Here's their chart for Dec. 19th.

Here are a couple of plays (Zydepunks, Normals) from Pat Duncan's Dec. 15th show on WFMU (NYC) and one (Morning 40) from Station Manager Ken's Jan. 4 show. Also, here are some (The Other Planets, Egg Yolk Jubilee, Morning 40) from Liz Berg's Dec. 13th show and her Jan. 17th show.

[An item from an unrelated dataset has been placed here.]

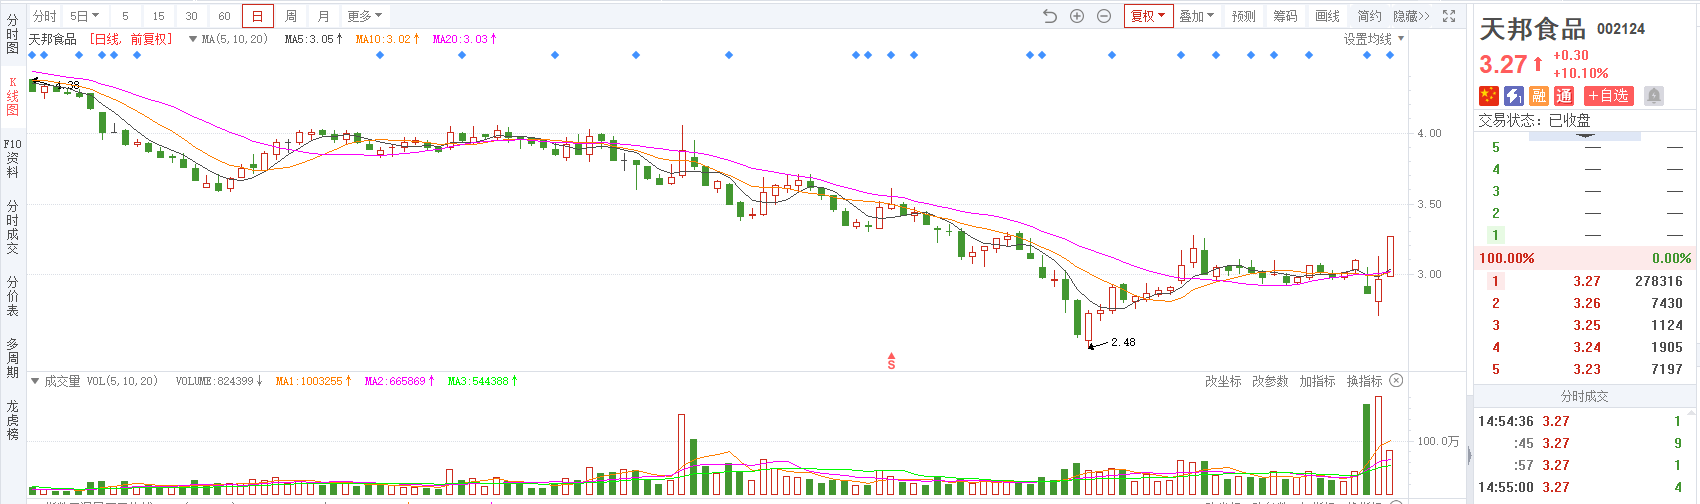This screenshot has height=504, width=1700.
Task: Open the F10资料 sidebar tab
Action: point(13,158)
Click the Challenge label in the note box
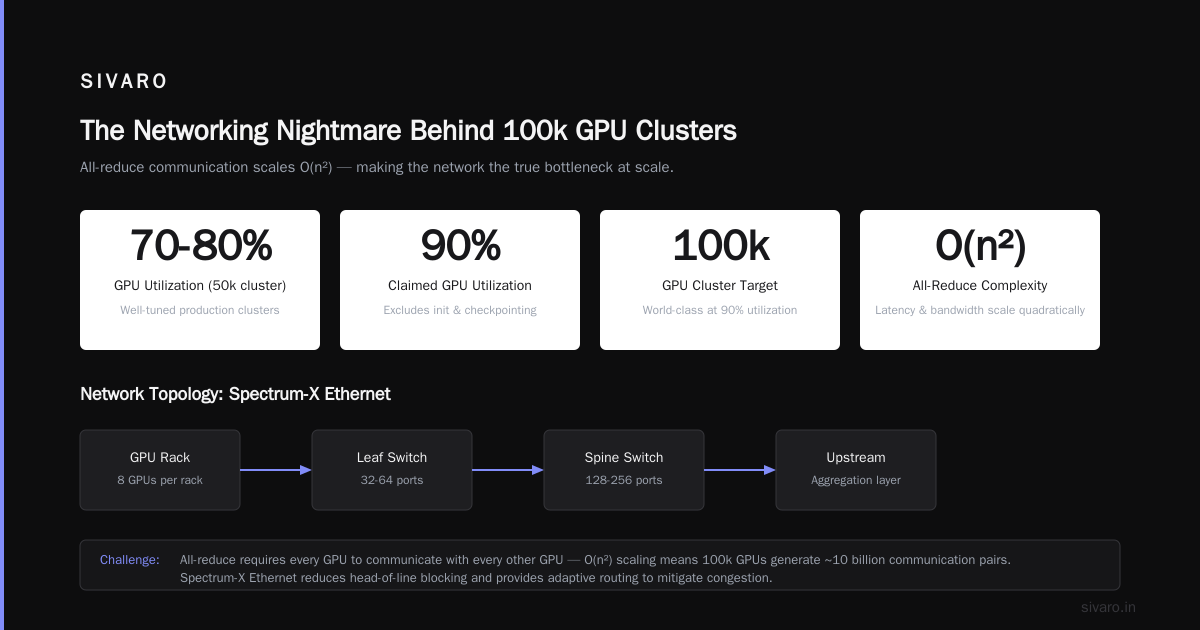The width and height of the screenshot is (1200, 630). coord(130,560)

Here's a review from Jan. 3 in Gambit. It's a little confusing, coming off at first as though they are dissing it, then calling it excellent at the end. Anyway, here is the part about the comp:
"New Orleans Underground: Sounds Below Sea Level (independent) is no more uniform or stellar than New Orleans Will Rise Again, but like the latter album, this CD benefiting Habitat for Humanity and the New Orleans Musicians Clinic shows how different musical trends manifested themselves in New Orleans. While little of the music is distinctive enough to warrant a national audience, everyone represented here certainly deserves an audience of some kind. It's tempting to say that underground rock 'n' roll here has gotten better because the songs by Morning 40 Federation, Zydepunks and Rotary Downs are among the best on this comp, but it may simply be a function of improvements in recording technology. Tracks from 1980 by the Cold, the Normals and Wayward Youth are dated by their productions and jittery, New Wave styles, but as a compilation designed to show outsiders another side of the musical culture that Hurricane Katrina put at risk, it's excellent."
I don't put a lot of weight into their negative take on the older tracks, because those have been among the stuff that has gotten positive remarks from other sources here in NYC (like WNYU and WFMU). I was also surprised to get a message from a Yahoo group called GarageNYC about the comp from someone who had heard about it on a messageboard and was excited.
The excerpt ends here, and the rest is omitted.